Uniform Magnetic Field Coils Decoupling Under Ferromagnetic Boundary

The high-performance weak magnetic field system consisting of active and passive components is urgently required in fields, such as industrial electronics, biomedicine, frontier scientific research, and quantum metrology. However, the accuracy of the system will be inevitably affected by the coupling effect between active magnetic field coils and the magnetic shield materials with high permeability. In this study, we proposed a design method of uniform magnetic field coils decoupling under ferromagnetic boundary, which can essentially eliminate the influence of coupling effect on magnetic field profiles. Based on Green's function and the mirror image method (IM), the magnetic field profile is formulated, in which the coupled and uncoupled terms are separated.
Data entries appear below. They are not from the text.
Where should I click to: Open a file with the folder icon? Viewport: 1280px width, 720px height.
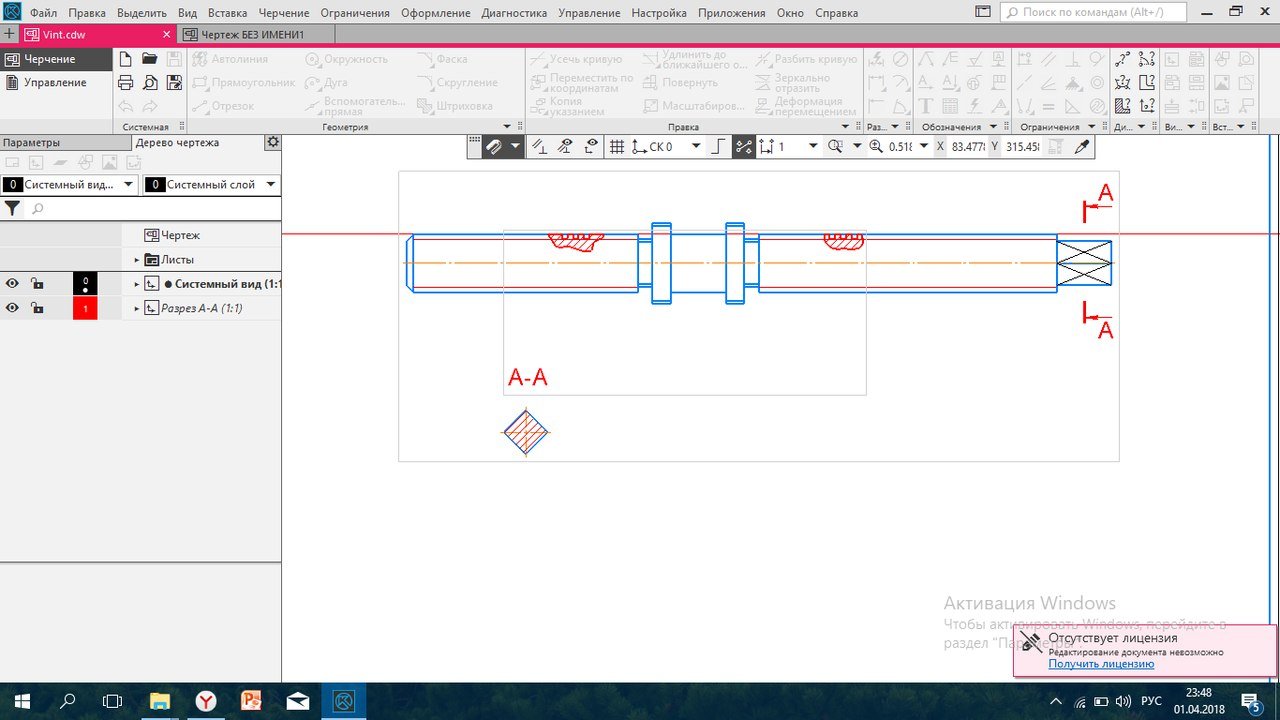pos(150,59)
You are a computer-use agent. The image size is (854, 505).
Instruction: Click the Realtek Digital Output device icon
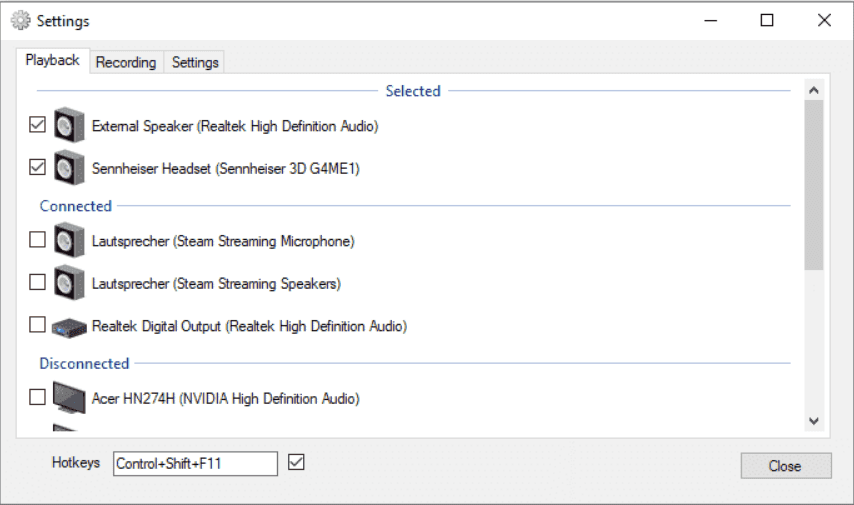click(69, 327)
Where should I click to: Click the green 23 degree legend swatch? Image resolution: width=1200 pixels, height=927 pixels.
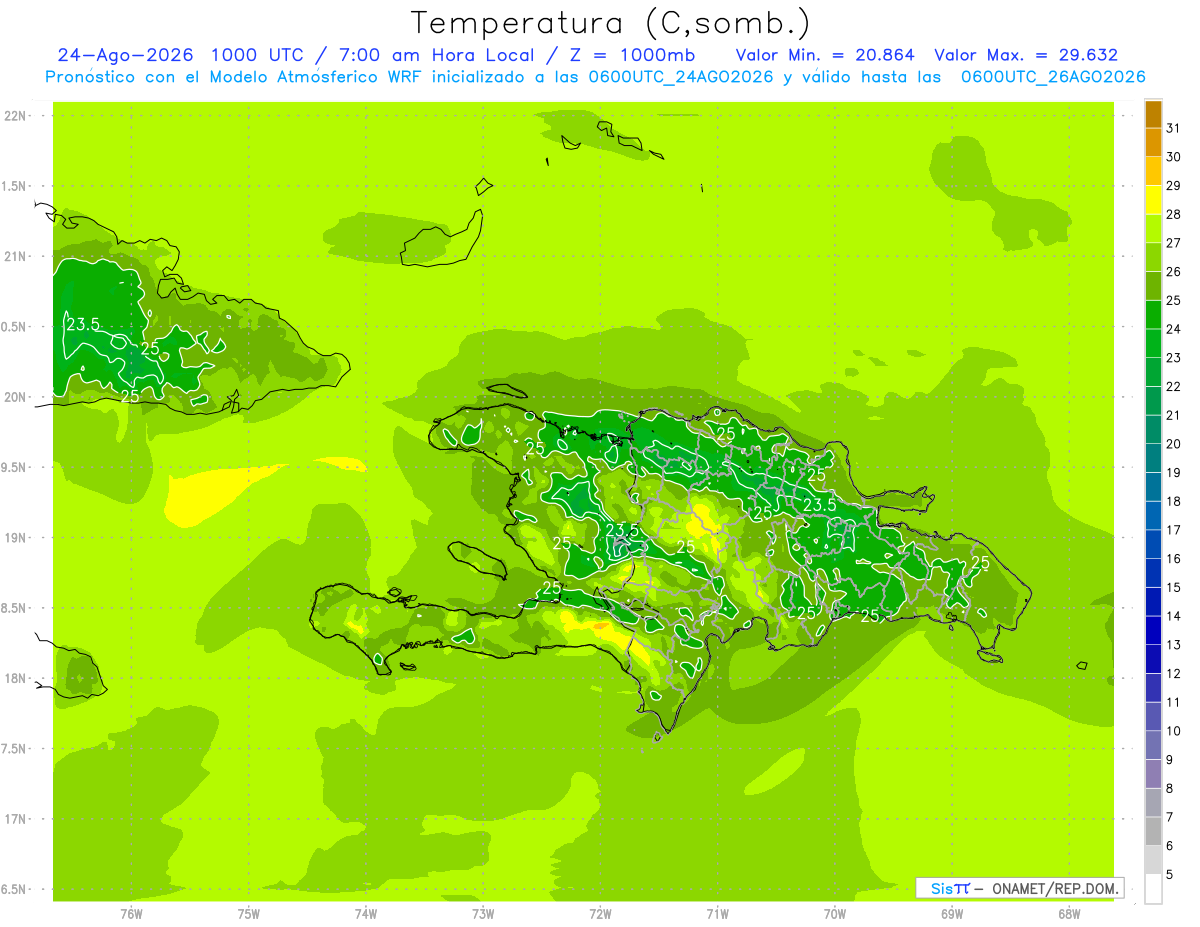coord(1153,345)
Correspondingly, the coupling ratio determined by the coupling term and the relative magnetic field error are taken as two objectives. Combined with the multipole expansion of magnetic vector potential, the constraints between the coil parameters are constructed, and the optimal coil structural parameters are achieved by using multiobjective particle swarm optimization (MOPSO) algorithm. Compared with the conventional structure, the designed coil set can significantly reduce the coupling ratio from 27% to 0.34%, almost three orders of magnitude, meanwhile improve the uniformity by about 46%. We further apply the designed coil set to the closed-loop control in the zero-field environment, and it shows excellent dynamic performance under ferromagnetic boundary comprehensively. The proposed method can quantitatively evaluate the coupling effect on magnetic field, with universal applicability to various magnetic shielding scenarios. It can pave the way for applications that require extremely high-precision magnetic fields.